Assisted Evolution in the Great Barrier Reef


Whenever an environmental issue involves the word “genetic”, the majority of people jump to genetic modification, which in turn spurs a firestorm of ethical debates. But genetic alteration, an approach that is currently being studied to save coral from rising sea temperatures, means something entirely different.

Madeleine van Oppen, a senior principal research scientist at the Australian Institute of Marine Science (AIMS), is quick to draw a distinction between the two terms.

In an interview with AIMS, van Oppen said, “Genetically modified organisms (GMOs) or genetically engineered (GE) organisms are organisms whose phenotypes have been altered by the insertion of foreign genetic material…As far as we know no one is yet attempting to create genetically modified corals for the purpose of coral reef conservation and restoration.”

Genetic alteration (also known as Assisted Evolution), on the other hand, seeks to change an organism’s characteristics without inserting genes from foreign species.

So what, exactly, does that mean for the Great Barrier Reef?

The study of Assisted Evolution has come to the forefront in the hopes of helping coral combat rising sea temperatures. Harmful commercial fishing practices and pollution already threaten the Great Barrier Reef, but even an increase of 1-2 degrees Celsius could deteriorate coral cover to less than 10 percent, according to The Guardian. At that point, the Great Barrier Reef would be less known for its incredible coral diversity and would instead become an array of sponge and algae.

A 2012 PNAs study – “The 27-year decline of coral cover on the Great Barrier Reef and its causes” – showed that from 1985-2012, the Great Barrier Reef’s coral cover fell from 28 percent to 13.8 percent, a decline of more than half the initial coral cover.

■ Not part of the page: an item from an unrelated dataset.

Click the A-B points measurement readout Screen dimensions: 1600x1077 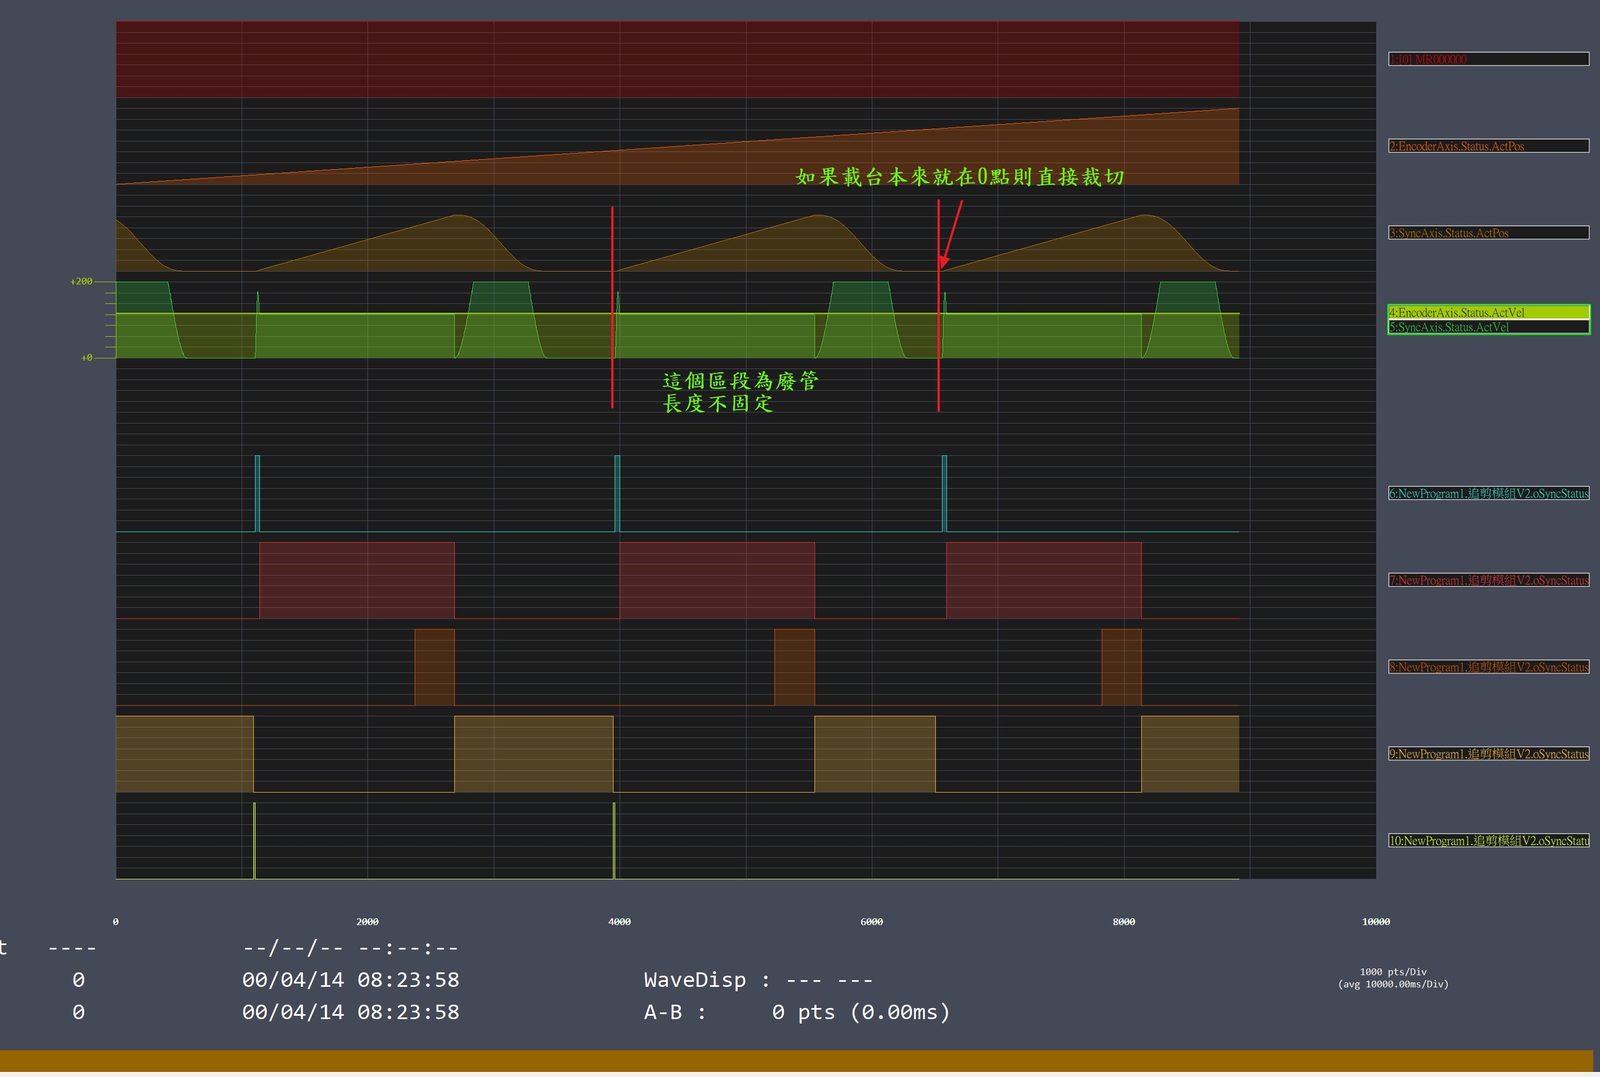(x=797, y=1012)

That was three years ago, and sea temperature is only predicted to rise in the future, urging researchers to search for preventative solutions now.

Scientists at AIMS and the Hawaii Institute of Marine Biology are working together to test coral hybrids in the hopes of finding a combination that is more resilient towards higher temperatures.

In order to create hybrids, scientists use existing coral from different temperatures—for example coral from the center of the Great Barrier Reef with coral from the colder southern reef—and then test the hybrid’s growth and temperature resilience.

AIMS uses its National Sea Simulator to conduct research; this includes selective breeding, microbial manipulation (algae that lives within coral tissues), microbial evolution towards stress resistance, and pre-conditioning coral to build stress tolerance that may be passed on to the next generation.

AIMS Sea Simulator Photo:

Because they are living matter, coral can adapt, but it generally takes thousands of years before they can successfully evolve in changing temperatures.

Van Oppen told The Guardian that Assisted Evolution’s goal is to “accelerate the process of what happens in nature…and then let natural selection pick and do the rest.”

According to van Oppen, researchers plan to spend the next five years experimenting and collecting data—even if it’s just as a backup. So far, hybrid coral has been tested in isolation from the Great Barrier Reef. However, if the situation becomes dire and implementation becomes necessary, scientists hope to be ready with a plan to protect as much as the Great Barrier Reef as possible.